* [Directives]:
1 - According to the crypto law glossary, what did the UK cryptocurrency exchange do when it was unsure who rightfully owned certain disputed crypto assets?
2 - Rewrite the crypto law glossary from "- Interoperability" up to and including "the rightful claimant.", swapping "third party" for "neutral party".

* [Source text]:

##############################

Illustrative Example:
‘BlockGenius’, a UK blockchain startup, filed multiple IP protections for their unique consensus algorithms, positioning them favourably in the competitive tech market.
- Interested party
- An individual or entity who has a stake or concern in the outcome of a particular matter or legal proceeding.
Case Example:
In a legal dispute between a UK crypto exchange and its customers, a prominent banking institution became an interested party, as the outcome affected their collaboration with the exchange.
- Interoperability
- The ability for different blockchain protocols, systems, networks and platforms to interact and integrate with each other and share information seamlessly. This has important legal implications for cross-chain transactions and contract enforcement.
Case Example:
A UK-based fintech conference showcased a project that demonstrated interoperability between Ethereum and other blockchains, highlighting the potential for seamless cross-chain transactions and collaborations.
- Interpleader
- A legal process where a third party, holding funds or property that are the subject of competing claims, asks the court to determine the rightful claimant.
Case Example:
A UK cryptocurrency exchange, unsure of the rightful owner of certain disputed crypto assets, initiated an interpleader action. The court was tasked with determining which of two customers had the valid claim to the assets.
- Invest
- The act of allocating resources, often in the form of capital or money, with the expectation of generating an income or profit.
Case Example:
After attending a blockchain seminar in London, John decided to invest £10,000 in various promising cryptocurrency projects, hoping for a high return on investment.
J
- Jurisdiction
- The authority of a legal body in one country to preside over cases in a defined jurisdiction. Typical in cross-border crypto cases given the international nature of cryptocurrency.
Illustrative Example:
A cryptocurrency dispute arose between a user in the UK and an exchange based in Singapore. The user’s lawyer had to advise on which jurisdiction’s courts had the authority to hear the case and consider where to issue proceedings.
- Jurisdictional Issues
- Legal concerns that arise when the power of a court to decide on a matter is questionable, usually due to geographic considerations or the nature of the matter. This is typical in cryptocurrency litigation.
Case Example:
A UK crypto investor sued a foreign-based ICO project for misrepresentation. The defendant contested that UK courts did not have the authority to rule on the matter, raising jurisdictional issues.

##############################

* [Data excerpt]:

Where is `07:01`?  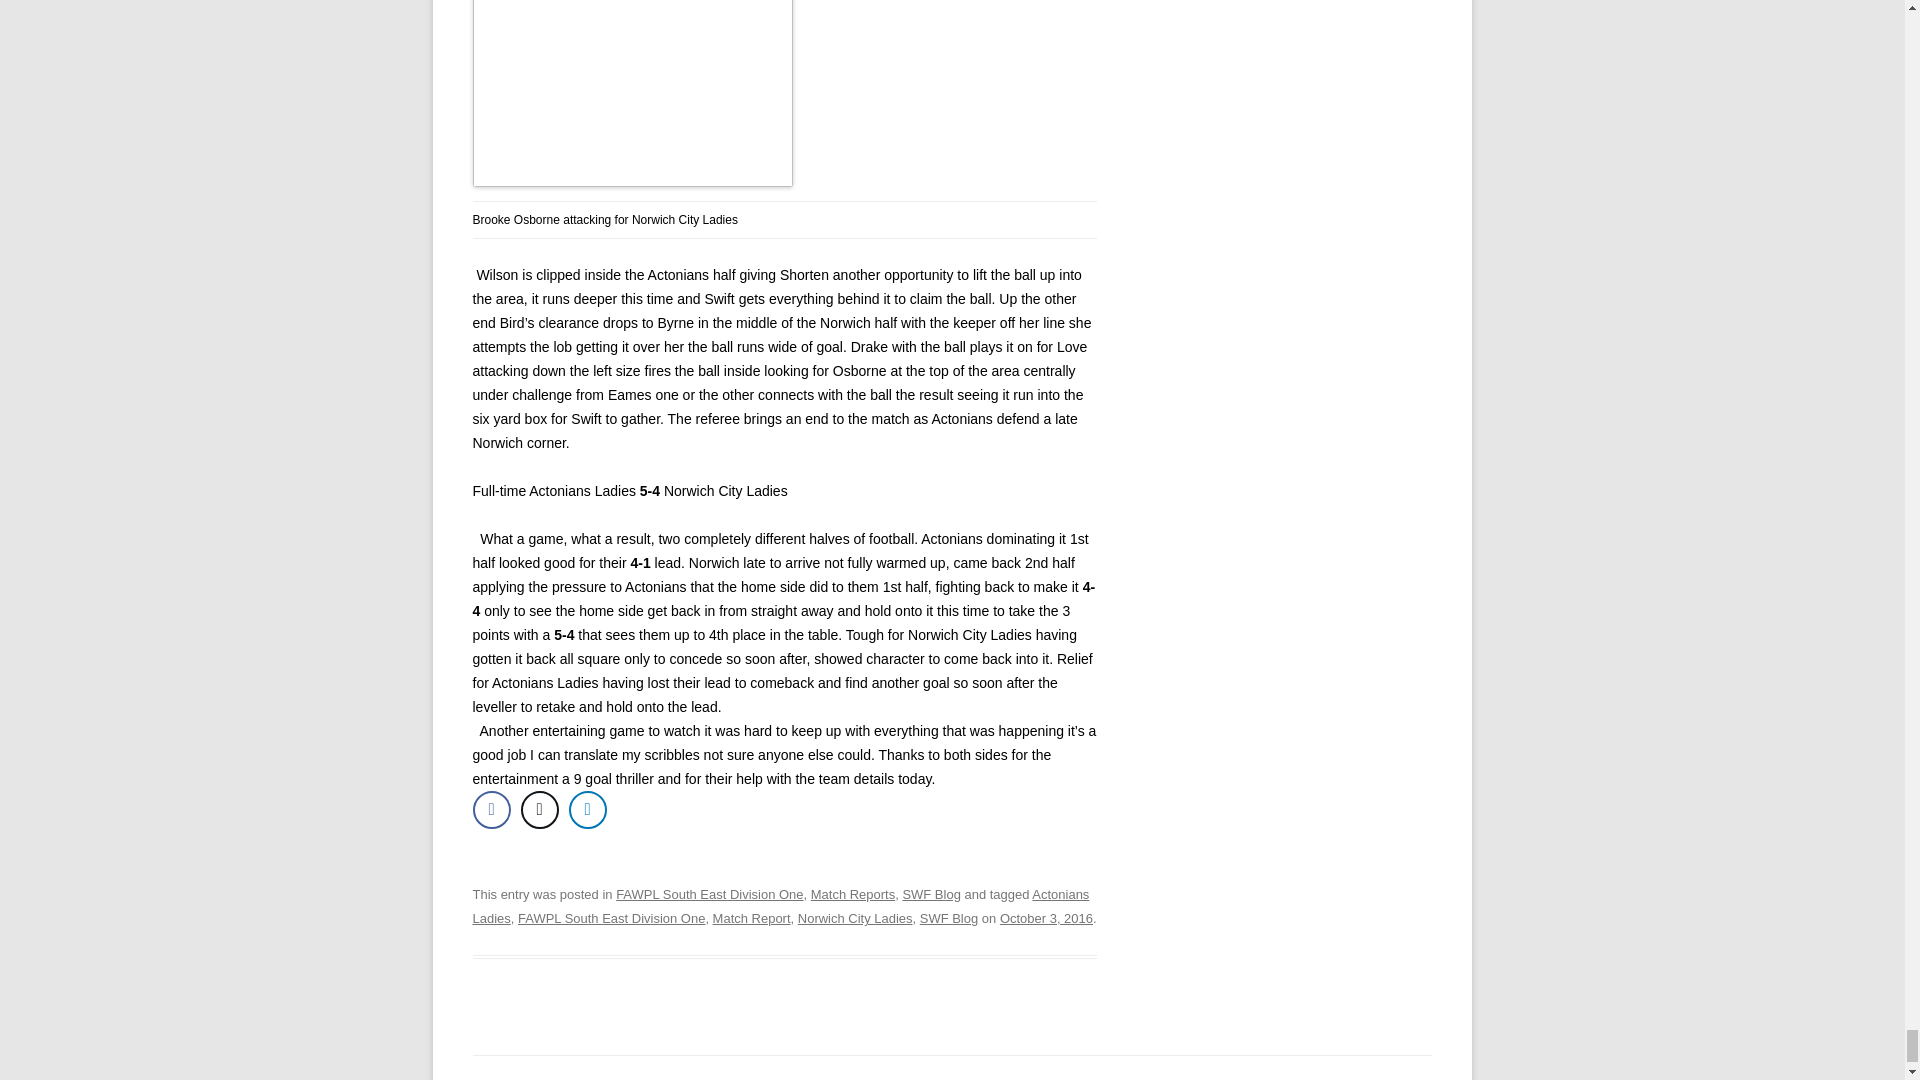 07:01 is located at coordinates (1046, 918).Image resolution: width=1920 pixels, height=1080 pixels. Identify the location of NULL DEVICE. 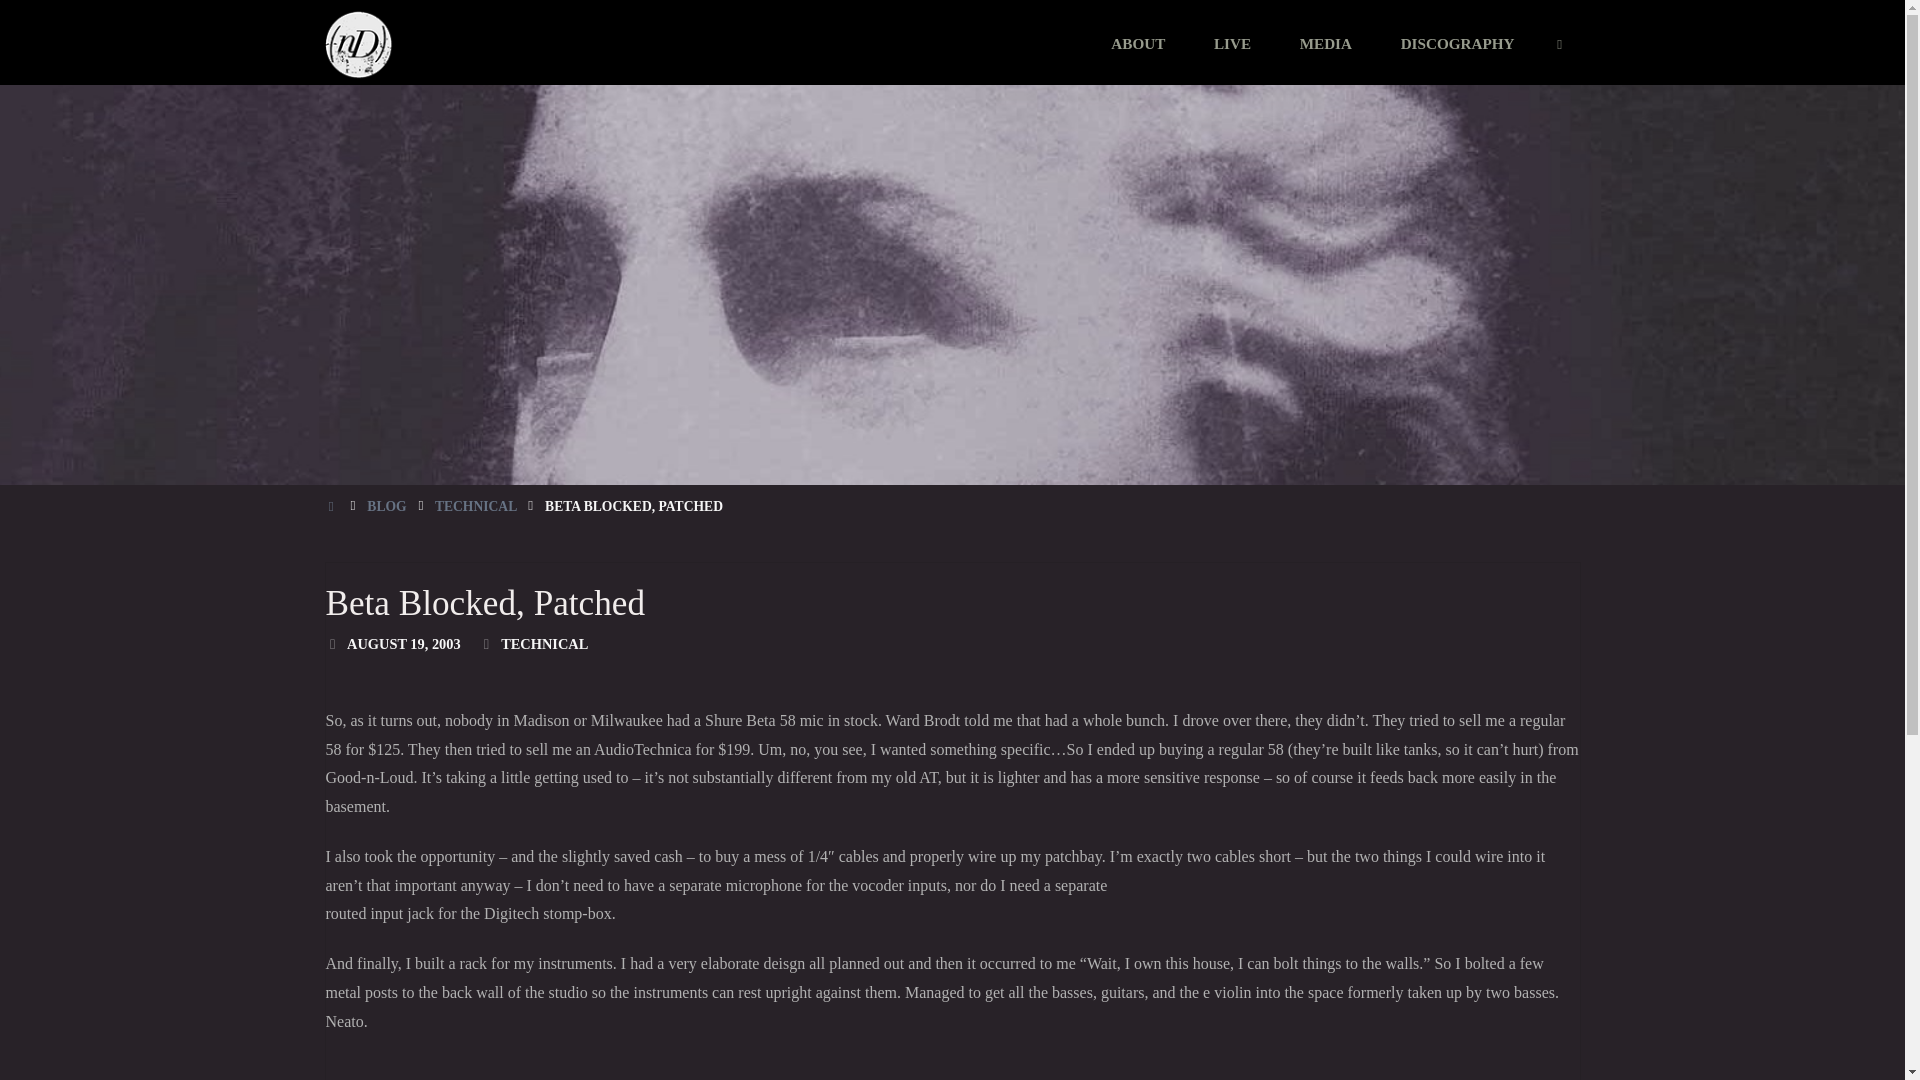
(460, 54).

##############################

* [Responses per task]:
1 - It initiated an interpleader action.

2 -
- Interoperability
- The ability for different blockchain protocols, systems, networks and platforms to interact and integrate with each other and share information seamlessly. This has important legal implications for cross-chain transactions and contract enforcement.
Case Example:
A UK-based fintech conference showcased a project that demonstrated interoperability between Ethereum and other blockchains, highlighting the potential for seamless cross-chain transactions and collaborations.
- Interpleader
- A legal process where a neutral party, holding funds or property that are the subject of competing claims, asks the court to determine the rightful claimant.